Purpose: To compare the diagnostic potential of MDCT with contrast enhanced MRI for the evaluation of tumors of the head and neck in the same patient.
Methods and Materials: 54 patients were examined using a multislice CT (SOMATOM Plus 4, Volume Zoom, Siemens, Erlangen) in axial slice orientation with a slice collimation of 4x1 mm. MPRs were performed in coronal, and sagittal orientations in 3 mm slice thickness. The patients agreed to undergo an additional contrast enhanced MRI scan on the same day. MR imaging was performed using T2 and T1-weighted axial and coronar plain sequences as well as T1-weighted coronal sequences post contrast and T1-weighted fat saturated sequences in axial slice orientation. Sagittal T1-weighted sequences were optional. CT and MRI images of 54 patients were evaluated according to predefined criteria by two experienced radiologists.
Results: MRI turned out to be statistically significantly superior to CT in the evaluation of the extent of tumor infiltration (p<0.001), in tissue differentiation (p<0.001) and evaluation of tumor spread (p<0.001). Using MRI all tumors were correctly staged according the TNM classification. CT understaged the tumors in three cases and missed lymph node metastases in another case. In CT dental artifacts appeared on 74% (40/54) of all examinations and resulted in limited evaluation in 30% (12/40); one tumor could not be detected due to dental artifacts on CT images. On MRI dental artifacts appeared in 28% (15/54), however, the diagnostic value was only limited in 7% (1/15). There were motion or swallowing artifacts on MRI in relevant sequences in 26% (14/54). There were motion artifacts in 13 other cases on MR images in uncooperative patients; however, these artifacts were not in relevant sequences. CT was in only one cases affected by motion artifacts.

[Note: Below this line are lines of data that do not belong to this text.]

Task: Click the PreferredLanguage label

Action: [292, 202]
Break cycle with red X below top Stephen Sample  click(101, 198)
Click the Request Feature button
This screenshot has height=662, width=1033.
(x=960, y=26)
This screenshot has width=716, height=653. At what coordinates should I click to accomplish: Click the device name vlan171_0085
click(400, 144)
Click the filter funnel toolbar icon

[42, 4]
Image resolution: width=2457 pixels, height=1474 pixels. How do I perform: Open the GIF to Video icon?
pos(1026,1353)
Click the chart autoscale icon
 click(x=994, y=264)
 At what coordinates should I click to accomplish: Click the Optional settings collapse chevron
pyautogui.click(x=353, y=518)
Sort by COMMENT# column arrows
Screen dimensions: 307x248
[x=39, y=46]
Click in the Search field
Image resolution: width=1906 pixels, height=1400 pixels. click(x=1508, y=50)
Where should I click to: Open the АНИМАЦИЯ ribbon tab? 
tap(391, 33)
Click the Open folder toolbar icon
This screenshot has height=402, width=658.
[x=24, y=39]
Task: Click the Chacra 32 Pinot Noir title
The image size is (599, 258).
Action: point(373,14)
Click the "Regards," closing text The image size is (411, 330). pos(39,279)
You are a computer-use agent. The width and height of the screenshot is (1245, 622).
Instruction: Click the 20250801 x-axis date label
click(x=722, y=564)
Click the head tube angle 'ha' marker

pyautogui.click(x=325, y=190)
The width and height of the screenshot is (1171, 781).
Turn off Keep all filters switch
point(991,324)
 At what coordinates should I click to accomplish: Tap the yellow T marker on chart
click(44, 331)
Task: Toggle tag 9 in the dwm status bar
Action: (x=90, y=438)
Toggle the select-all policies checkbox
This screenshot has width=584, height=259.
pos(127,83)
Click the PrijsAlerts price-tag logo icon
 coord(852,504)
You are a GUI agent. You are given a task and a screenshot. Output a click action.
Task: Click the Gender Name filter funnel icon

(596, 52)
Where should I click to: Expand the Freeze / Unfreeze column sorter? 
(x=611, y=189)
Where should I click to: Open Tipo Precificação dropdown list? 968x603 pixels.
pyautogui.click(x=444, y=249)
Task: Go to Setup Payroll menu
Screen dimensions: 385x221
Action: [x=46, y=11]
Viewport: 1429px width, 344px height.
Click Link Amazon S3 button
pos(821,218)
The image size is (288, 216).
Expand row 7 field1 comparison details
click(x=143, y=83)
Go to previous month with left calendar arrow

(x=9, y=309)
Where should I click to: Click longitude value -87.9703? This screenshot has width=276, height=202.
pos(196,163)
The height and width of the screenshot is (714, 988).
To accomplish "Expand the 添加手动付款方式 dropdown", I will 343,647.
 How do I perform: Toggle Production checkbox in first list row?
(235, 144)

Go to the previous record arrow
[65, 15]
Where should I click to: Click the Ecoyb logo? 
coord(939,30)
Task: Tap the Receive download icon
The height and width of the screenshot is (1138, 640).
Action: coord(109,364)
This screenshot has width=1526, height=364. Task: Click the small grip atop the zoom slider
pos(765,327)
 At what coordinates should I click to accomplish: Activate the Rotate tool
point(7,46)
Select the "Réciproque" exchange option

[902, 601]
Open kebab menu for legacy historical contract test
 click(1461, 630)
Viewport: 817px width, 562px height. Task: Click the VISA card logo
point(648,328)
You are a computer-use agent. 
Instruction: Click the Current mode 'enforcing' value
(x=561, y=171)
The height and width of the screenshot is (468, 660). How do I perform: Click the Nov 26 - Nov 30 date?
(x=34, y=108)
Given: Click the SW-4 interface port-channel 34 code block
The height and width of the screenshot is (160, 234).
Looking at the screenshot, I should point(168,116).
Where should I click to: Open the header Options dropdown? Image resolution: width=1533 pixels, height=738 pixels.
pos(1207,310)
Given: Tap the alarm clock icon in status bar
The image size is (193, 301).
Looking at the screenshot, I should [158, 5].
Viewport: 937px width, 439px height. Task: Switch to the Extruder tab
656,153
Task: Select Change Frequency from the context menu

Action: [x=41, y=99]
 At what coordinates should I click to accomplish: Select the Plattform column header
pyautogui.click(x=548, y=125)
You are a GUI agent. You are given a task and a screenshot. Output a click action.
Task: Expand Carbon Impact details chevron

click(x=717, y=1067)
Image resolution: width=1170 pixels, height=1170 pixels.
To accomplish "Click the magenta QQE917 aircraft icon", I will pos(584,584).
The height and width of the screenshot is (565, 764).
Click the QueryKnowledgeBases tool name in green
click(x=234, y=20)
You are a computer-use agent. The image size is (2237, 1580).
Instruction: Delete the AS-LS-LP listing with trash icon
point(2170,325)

Using an overall evaluation MRI was superior to MDCT in 58% (31/54), whereas CT was superior over MRI in 15% (8/54). In 15 cases MRI was equal to MDCT.
Conclusion: Plain and contrast enhanced MRI is superior to contrast enhanced MDCT with secondary reconstruction regarding tumor staging and the evaluation of tumor spread. Contrast enhanced MDCT is the optimal alternative in uncooperative patients.